━━━━━ Fragmento mostrado ━━━━━

Vega, por su parte, llenó el calendario. No con obligaciones: con escenas. Un proyecto nuevo, una colaboración, un viaje. En cada relato, aparecía una chispa: un encuentro con alguien a quien supo escuchar “como nadie”, un gesto que “destrabó” un asunto ajeno, un aplauso. No había rencor hacia la ex pareja. Había una convicción tranquila: “Cuando esté lista, vendrá. Y si no, que le vaya bien”. Me habló de la noche en que borró su número y luego lo volvió a escribir “para que no parezca que me importa”. Reímos sin malicia: en ese gesto, por un segundo, asomaba una humanidad menos teatral, una duda sin espectáculo. Fue un segundo. Después volvió la luz nítida del escenario.

El psicólogo en la consulta. Libro de horas.

A veces, cuando apago la lámpara y la sala deja de oler paraguas y vienen los olores y rumores de los libros en las estanterías, y de los quietos objetos animados de la consulta: sofá, pañuelos, flores, cuadros, me vienen a la cabeza imágenes de cómo ama cada una.

Clara ama desde la falta: se asoma, mira, tiembla, pregunta, se queda un poco más, se va un poco menos. Su amor calla cuando le da miedo, habla cuando necesita aire, pide promesas pequeñas. Sus celos son un termómetro que se calienta con el silencio. Sus cuerpos, en la memoria, son lugares a los que regresa con cuidado, como quien vuelve a la playa en invierno y toca el agua con el pie antes de entrar. En ella hay culpa y hay esfuerzo por no convertir el miedo en huida. Hay compasión por su propia orilla.

Vega ama desde la asimetría: seduce, eleva, marca, dispone. Ve la grieta del otro y la convierte en escena. Sus celos no tiemblan: poseen. Su placer no busca encuentro: busca efecto. No niega el cuidado; lo usa como lenguaje de poder. A veces aparece un brillo tierno, mínimo, como una luz bajo la puerta. Si la puerta se abre, enseguida la reconvierte en entrada triunfal. No hay culpa genuina; hay estrategia. Y sin embargo, incluso ahí, hay un hueso humano: una herida tapada por la necesidad de que todo ocurra bajo su foco.

Si algo he aprendido escuchándolas es que el amor no es lo contrario del miedo ni del poder. El amor convive con ambos como la lluvia con la ciudad: moja, limpia, también incomoda. Hay quienes necesitan quedarse en el umbral para no romperse. Y hay quienes necesitan construir el marco para que nadie los desordene. Ninguna de esas formas es menos humana.

━━━━━ Datos de origen ━━━━━

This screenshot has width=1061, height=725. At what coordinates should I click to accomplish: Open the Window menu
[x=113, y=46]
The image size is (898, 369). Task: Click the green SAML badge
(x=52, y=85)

━━━━━
━━━━━ Datos de origen ━━━━━

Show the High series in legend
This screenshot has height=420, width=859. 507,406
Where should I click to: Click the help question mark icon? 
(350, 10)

━━━━━
━━━━━ Datos de origen ━━━━━

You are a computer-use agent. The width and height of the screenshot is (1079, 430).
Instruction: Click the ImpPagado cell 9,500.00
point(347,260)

━━━━━

» **Tareas propuestas**
1. Indica con qué se compara, en el fragmento sobre la consulta del psicólogo, la manera en que el amor convive con el miedo y el poder.
2. Prosigue el fragmento sobre la consulta del psicólogo a partir del punto en que termina.
No hace falta consultar los datos.

» **Problemas resueltos**
1. Con la manera en que la lluvia convive con la ciudad.

2.
En terapia no se trata de decidir quién ama mejor, sino de crear un espacio entre los dos donde el amor o la dificultad de amar pueda empezar a pensarse. Ese espacio —el que se forma entre paciente y terapeuta— no es igual para todos. Se moldea según la manera en que cada persona ha aprendido a protegerse.

Con alguien como Clara, ese espacio quizá tiene que ser como una habitación con luz suave y ventanas abiertas. Un lugar donde uno pueda entrar y salir sin sentir que se cierra la puerta detrás. Ella necesita saber que, si tiembla, no será apurada ni expuesta. Que puede dudar, retroceder, pedir aire… y aun así el vínculo seguirá ahí. Solo así se atreve a quedarse un poco más y descubrir que el amor no siempre ahoga.

Con alguien como Vega, el espacio necesita otra textura. Debe ser firme, pero no rígido. Capaz de sostener su impulso de tomar el control sin dejar que invada todo. Un espacio donde pueda bajar el foco sin sentir que pierde el escenario. Donde su fuerza no sea temida ni celebrada, sino comprendida. Solo así puede aparecer algo distinto a la estrategia: una vulnerabilidad que no la destruya ni destruya al otro, una intimidad que no sea dominio.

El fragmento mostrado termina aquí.